The European Union’s heavy dependence on imports for critical raw materials has been known for years. In May 2024, the bloc launched the Critical Raw Materials Act (CRMA) to strengthen supply security. The regulation set out four key targets to be achieved by 2030.

The EU’s targets under its Critical Raw Materials Act
However, implementation is at serious risk of failure. Progress has been too slow and insufficiently transparent, according to a recent report by the European Court of Auditors (ECA).
Efforts to diversify import sources have so far produced “no tangible results,” the auditors conclude. While the EU has signed 14 strategic raw-materials partnerships over the past five years, seven of these involve countries whose governments are considered “unreliable.” Between 2020 and 2024, imports from partner countries declined for around half of the raw materials examined. Compounding the problem is a lack of reliable data: in many cases, it remains unclear whether new partnerships or free-trade agreements have actually improved the availability of raw materials. The auditors also see significant shortcomings in recycling. For 7 of the 26 raw materials critical to the energy transition, current recycling rates are just 1–5 percent. For another ten, including lithium and gallium, no recycling is taking place at all.
Moreover, the CRMA’s recycling targets are described as overly vague. In particular, for hard-to-recycle materials such as rare earth elements, there are insufficient incentives to stimulate market development and industrial scale-up.

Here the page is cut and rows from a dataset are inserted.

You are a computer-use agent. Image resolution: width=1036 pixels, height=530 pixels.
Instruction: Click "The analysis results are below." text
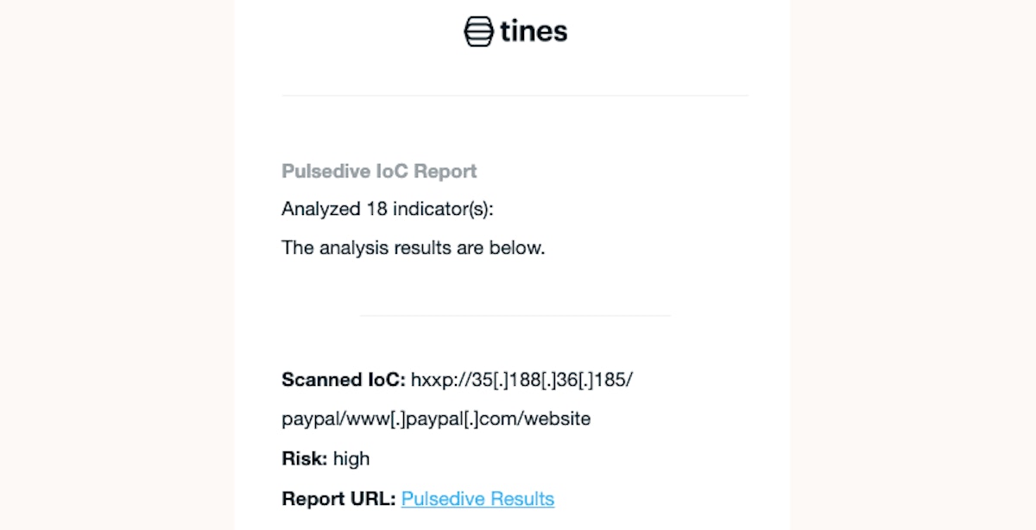(x=414, y=248)
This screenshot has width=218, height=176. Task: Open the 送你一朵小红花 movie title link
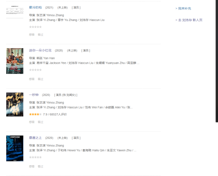(40, 51)
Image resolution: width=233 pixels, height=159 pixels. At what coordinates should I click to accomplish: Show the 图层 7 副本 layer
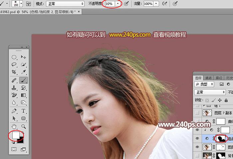pyautogui.click(x=197, y=113)
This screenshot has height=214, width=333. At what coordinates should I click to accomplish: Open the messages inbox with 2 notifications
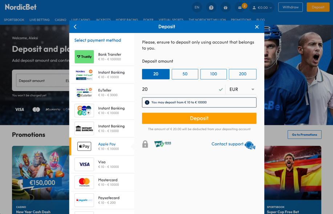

Domestic Mining Stagnates, Processing Capacity Shrinks
Progress in expanding domestic mining remains sluggish. Low exploration activity and long lead times for new mines are major bottlenecks, according to the ECA. Even more concerning is the situation in processing: domestic processing capacity is declining, with facilities being shut down, partly due to high energy costs. Whether these capacities can be reactivated in the future remains uncertain. The Court of Auditors also criticizes the financing framework. EU funding for critical raw materials initiatives is spread across numerous programs and instruments. Yet outcomes are neither systematically tracked nor evaluated. This assessment largely echoes long-standing criticism from industry representatives and trade associations, which have repeatedly called for revisions to the CRMA. Unless these weaknesses are addressed swiftly, the EU’s goal of securing a reliable supply of raw materials by 2030 will likely remain out of reach, the ECA warns. This would place the energy transition, industrial competitiveness, and the EU’s strategic autonomy under significant pressure.
The report follows similarly sobering assessments by the European Court of Auditors regarding EU targets for green hydrogen and strategic autonomy in the semiconductor sector.